On August 26, Amgen agreed to acquire worldwide rights to Otezla (apremilast), the only oral, non-biologic treatment for psoriasis and psoriatic arthritis, and certain related assets and liabilities, from Celgene Corp. for $13.4 billion in cash, or about $11.2 billion, net of the present value of $2.2 billion in anticipated future cash tax benefits.

Bristol-Myers Squibb has now satisfied all regulatory requirements under the merger agreement to complete the acquisition of Celgene and expects to close the transaction on November 20, 2019. Bristol-Myers Squibb also expects the OTEZLA divestiture to be completed promptly following the closing of the merger.

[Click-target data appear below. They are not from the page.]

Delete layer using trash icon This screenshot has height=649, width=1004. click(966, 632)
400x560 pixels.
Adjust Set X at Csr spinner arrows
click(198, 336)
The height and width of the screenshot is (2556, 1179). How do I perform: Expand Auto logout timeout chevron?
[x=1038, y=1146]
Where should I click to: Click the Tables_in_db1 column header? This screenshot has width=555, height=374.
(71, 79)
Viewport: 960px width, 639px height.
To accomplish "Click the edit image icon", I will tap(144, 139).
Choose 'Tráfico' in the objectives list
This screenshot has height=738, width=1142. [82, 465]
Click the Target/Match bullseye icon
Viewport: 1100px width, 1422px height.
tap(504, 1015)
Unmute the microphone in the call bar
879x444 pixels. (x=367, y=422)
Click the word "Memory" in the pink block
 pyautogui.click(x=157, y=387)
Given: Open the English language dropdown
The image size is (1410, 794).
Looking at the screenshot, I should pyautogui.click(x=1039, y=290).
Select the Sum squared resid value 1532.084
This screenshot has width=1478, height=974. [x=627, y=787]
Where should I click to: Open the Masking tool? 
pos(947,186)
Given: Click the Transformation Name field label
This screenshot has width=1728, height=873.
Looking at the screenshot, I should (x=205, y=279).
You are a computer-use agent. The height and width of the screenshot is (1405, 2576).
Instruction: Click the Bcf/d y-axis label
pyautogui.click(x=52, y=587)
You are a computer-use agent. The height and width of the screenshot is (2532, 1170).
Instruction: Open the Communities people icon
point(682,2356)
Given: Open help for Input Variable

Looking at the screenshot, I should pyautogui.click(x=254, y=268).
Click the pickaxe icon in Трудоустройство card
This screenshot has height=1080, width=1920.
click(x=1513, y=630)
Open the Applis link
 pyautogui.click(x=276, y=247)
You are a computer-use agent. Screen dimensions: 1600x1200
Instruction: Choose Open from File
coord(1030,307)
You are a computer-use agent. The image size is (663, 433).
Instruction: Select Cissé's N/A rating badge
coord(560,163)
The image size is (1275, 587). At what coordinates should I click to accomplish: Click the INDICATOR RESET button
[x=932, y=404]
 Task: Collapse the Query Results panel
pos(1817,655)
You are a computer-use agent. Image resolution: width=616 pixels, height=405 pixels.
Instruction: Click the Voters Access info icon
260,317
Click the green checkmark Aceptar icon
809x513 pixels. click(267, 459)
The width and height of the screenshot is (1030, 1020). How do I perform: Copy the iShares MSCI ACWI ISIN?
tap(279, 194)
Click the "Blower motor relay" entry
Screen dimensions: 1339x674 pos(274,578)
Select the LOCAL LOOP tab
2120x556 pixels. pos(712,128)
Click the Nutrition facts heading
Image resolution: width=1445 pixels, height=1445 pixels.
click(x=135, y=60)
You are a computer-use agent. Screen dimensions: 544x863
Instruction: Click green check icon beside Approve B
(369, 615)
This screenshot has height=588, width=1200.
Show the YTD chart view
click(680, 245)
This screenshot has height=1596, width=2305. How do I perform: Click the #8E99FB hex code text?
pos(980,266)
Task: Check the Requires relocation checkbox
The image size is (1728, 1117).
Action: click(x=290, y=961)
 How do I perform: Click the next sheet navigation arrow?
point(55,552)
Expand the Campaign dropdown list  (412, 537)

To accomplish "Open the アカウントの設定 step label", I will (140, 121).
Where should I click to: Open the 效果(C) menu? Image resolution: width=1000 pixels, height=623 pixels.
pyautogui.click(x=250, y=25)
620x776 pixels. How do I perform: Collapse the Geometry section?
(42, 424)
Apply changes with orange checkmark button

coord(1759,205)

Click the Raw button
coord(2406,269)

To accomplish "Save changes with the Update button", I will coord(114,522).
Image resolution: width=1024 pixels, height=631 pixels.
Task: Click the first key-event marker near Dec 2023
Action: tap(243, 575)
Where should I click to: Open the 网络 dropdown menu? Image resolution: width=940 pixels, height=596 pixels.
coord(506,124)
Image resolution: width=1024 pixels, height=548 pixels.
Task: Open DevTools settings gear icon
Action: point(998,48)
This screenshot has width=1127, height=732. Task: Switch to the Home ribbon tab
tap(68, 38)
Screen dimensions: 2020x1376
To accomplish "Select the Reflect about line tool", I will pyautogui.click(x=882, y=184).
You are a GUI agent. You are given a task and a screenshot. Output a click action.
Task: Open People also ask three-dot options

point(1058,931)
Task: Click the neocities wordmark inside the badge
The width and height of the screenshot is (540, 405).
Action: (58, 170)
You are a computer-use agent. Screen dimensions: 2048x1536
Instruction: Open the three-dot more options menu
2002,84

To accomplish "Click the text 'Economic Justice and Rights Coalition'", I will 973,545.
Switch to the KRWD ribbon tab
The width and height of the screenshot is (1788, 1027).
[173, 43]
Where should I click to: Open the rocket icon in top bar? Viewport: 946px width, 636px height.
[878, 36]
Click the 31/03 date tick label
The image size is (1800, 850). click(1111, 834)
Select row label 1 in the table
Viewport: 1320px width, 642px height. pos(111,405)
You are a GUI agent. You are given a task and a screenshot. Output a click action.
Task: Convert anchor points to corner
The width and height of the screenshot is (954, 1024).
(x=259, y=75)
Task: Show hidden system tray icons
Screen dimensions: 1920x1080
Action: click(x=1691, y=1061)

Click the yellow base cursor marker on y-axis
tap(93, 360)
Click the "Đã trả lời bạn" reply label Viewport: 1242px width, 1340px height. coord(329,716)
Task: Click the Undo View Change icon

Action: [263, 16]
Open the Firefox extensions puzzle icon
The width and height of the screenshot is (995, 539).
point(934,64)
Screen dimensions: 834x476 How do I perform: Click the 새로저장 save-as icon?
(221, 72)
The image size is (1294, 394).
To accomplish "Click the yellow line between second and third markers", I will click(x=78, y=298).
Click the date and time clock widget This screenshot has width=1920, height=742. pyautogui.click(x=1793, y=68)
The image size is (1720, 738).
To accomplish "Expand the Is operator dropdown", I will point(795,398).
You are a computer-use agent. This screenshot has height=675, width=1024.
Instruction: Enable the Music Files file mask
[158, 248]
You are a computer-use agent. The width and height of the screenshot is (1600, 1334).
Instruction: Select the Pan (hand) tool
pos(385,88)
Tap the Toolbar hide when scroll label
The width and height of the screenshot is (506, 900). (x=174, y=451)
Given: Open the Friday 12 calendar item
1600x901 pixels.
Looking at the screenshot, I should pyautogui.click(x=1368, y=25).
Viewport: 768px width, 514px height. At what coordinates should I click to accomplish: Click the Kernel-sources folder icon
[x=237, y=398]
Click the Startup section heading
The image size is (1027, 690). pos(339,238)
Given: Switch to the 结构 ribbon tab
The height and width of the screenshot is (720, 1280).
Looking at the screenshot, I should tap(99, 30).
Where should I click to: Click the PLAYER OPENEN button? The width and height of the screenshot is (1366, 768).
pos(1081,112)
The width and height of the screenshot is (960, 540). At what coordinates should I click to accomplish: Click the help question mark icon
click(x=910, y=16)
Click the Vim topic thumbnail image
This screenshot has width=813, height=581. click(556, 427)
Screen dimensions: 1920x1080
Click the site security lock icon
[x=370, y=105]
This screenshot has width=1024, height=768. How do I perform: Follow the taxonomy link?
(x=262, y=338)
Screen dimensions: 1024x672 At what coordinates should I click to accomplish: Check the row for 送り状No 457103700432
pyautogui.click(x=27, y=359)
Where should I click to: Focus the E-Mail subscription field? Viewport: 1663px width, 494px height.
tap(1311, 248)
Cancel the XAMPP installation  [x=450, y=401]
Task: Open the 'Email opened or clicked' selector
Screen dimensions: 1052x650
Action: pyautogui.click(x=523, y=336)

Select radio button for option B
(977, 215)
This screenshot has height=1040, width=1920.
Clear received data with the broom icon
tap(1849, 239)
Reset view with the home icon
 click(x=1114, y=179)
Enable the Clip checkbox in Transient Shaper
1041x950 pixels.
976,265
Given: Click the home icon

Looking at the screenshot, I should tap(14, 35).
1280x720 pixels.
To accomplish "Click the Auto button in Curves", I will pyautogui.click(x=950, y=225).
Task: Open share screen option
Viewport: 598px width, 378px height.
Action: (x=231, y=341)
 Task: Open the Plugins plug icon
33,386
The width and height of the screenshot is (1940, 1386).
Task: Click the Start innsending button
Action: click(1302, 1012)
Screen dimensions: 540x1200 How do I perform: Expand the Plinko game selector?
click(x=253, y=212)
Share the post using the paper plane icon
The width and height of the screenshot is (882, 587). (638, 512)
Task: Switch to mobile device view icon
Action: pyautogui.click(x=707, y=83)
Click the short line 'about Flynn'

The proposed divestiture is the largest that the FTC or the U.S. Department of Justice have ever required in a merger enforcement matter, the FTC said in its statement.

"The Commission has ordered BMS to divest Otezla to preserve BMS's incentive to continue developing its own oral product for treating moderate-to-severe psoriasis," FTC Chairman Joseph Simons said in a statement. "The antitrust laws protect not only competition today, but competition in the future, especially when it comes to the development of new treatments for chronic conditions."